For the code: We couldn’t figure out how to build one press for one step at first since the Arduino readout is continuous and the control object on the p5js continues to go along with each reading. Therefore I adjusted the game’s rules 😂 so that the player not only needs to reach the destination quickly but also avoids obstacles. I established a time threshold for entering an obstacle, and if the player does not avoid it in time, the game ends when the time to touch the obstacle exceeds the threshold. The game might then result in two losers and no winner, or with one winner and one loser. However, although modifying the game’s rules solved the input problem, we still had issues with the output. The first version of the game was suspended.
It was then that, thanks to Yonata’s assistance with our code, he provided me insights on how to construct one press for one step, allowing me to fix the initial problem and return the game rules to their original state. As a result, in the second version, the majority of the logic is coded in Arduino, which is simpler to operate and understand than the previous version, in which the majority of the logic was coded in p5js, and even the output problem was fixed.
However, there are always twists and turns!😮💨 The page lag becomes so severe after completing the serial input and output that the game cannot be played at all. The game progresses smoothly if one player’s output is commented (I tried here initially by lighting the led instead of the departure motor) and just one output is retained.
The great news is that after attending Tom’s office hours, both versions’ problem was resolved; thank you again, Tom, for your assistance! 👏👏
The difficulty with not being able to get the Arduino to receive the p5 instructions in the first version was due to the misinterpretation of the code.
First, controlling the flow of asynchronous serial communication via handshaking does not necessitate control of all communications; rather, it could be managed independently for the specific logic settings.

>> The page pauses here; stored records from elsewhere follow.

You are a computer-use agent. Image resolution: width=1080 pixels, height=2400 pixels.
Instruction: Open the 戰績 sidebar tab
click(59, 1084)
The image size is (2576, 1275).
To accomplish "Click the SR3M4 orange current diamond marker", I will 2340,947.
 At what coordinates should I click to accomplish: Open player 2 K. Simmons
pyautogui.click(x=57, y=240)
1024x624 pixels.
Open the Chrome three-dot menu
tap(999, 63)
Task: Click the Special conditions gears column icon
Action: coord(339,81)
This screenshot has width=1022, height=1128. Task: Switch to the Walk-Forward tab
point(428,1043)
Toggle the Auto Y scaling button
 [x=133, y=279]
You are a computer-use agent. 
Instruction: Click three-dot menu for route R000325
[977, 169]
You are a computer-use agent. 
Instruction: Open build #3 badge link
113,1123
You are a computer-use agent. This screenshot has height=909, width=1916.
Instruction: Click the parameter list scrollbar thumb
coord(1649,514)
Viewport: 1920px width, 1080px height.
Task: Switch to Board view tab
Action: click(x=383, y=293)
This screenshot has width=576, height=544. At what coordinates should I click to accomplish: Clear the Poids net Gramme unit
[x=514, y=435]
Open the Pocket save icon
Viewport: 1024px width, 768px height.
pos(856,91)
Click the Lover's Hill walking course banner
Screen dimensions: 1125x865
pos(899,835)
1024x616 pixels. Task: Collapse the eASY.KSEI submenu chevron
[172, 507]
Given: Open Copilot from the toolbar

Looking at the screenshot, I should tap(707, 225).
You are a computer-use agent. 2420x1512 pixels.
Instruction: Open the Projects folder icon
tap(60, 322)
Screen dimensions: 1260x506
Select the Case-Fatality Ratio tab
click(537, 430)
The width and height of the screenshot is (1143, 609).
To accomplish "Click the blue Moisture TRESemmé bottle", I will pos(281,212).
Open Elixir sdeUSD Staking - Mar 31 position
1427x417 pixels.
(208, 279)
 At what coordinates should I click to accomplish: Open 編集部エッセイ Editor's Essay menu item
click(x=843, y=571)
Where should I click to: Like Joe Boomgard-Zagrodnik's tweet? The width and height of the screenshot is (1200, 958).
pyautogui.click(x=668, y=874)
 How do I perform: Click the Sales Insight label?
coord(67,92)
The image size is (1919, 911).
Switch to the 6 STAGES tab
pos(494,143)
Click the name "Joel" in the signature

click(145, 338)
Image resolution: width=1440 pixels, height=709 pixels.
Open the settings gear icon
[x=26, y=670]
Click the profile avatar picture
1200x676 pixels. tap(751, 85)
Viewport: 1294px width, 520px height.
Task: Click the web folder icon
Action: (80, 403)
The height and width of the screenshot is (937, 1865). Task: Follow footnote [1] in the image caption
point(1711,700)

In my code, for example, when the LED must be turned on only under particular conditions, serial. available()>0 can use to confine only this part of the whole logic. Second, when I manually enter a value as transmission data, I don’t have to convert the byte to ASCII. Giving the value manually different from inputting the data with the keyboard.
Most of the logic of this version was coded in p5js. (for testing, just one player’s part)
. p5js code
. Arduino code
The problem with the second version is still a coding issue. Tom suggests suggested I add some delay after each if statement, as the extremely laggy response, may be caused by the numerous loops. But it didn’t work. Then Tom gave me another train of thought, reorganizing the code with Array to decrease the number of repeating loops. And it works! The code is much cleaner too! The page no longer becomes stuck!
Most of the logic of this version was coded in Arduino.
Modified Code
BEFORE AFTER
So we have two versions of the game. After discussing with Anna, we decided to use the second version since the game was simpler and more straightforward, allowing players to focus on speed. The first version demanded that the player not only be swift but also avoid obstacles, so the game became more difficult.